TRY IT: The response must contain each line of the material that holds "size".

>>

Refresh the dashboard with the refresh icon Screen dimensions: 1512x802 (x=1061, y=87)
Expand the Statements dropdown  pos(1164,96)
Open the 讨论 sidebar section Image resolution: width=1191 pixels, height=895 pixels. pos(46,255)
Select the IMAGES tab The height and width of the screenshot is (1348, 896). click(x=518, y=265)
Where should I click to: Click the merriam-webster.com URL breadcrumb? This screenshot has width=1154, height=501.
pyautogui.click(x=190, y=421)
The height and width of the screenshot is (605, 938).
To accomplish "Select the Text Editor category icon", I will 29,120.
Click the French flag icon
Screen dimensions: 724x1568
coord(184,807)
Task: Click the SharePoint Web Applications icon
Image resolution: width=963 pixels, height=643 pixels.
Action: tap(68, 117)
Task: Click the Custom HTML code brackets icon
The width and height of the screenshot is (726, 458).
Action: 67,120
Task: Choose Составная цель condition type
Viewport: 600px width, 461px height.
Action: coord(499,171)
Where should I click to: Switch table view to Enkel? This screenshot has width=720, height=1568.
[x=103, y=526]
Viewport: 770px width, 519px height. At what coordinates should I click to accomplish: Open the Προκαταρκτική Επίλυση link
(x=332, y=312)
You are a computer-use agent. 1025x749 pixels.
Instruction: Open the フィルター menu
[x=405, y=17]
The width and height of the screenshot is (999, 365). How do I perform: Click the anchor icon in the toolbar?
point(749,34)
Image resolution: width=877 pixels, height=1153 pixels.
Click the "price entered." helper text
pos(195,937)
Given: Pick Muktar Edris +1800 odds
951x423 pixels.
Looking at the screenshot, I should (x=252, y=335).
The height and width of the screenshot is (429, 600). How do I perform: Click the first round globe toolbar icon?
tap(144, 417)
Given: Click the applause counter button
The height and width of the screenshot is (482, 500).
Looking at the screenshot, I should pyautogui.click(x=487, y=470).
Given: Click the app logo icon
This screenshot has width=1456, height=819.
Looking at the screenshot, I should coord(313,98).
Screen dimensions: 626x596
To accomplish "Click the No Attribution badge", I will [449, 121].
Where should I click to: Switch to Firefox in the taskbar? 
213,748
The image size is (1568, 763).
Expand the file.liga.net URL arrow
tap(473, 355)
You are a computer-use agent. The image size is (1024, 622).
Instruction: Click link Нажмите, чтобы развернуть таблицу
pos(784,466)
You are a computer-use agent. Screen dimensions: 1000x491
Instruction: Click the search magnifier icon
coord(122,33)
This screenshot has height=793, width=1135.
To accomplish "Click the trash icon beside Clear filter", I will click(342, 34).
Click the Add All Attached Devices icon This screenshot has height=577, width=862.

<<

EXERCISE RESULT:
The image size is (1568, 763).
You are a computer-use agent. The image size is (1024, 622).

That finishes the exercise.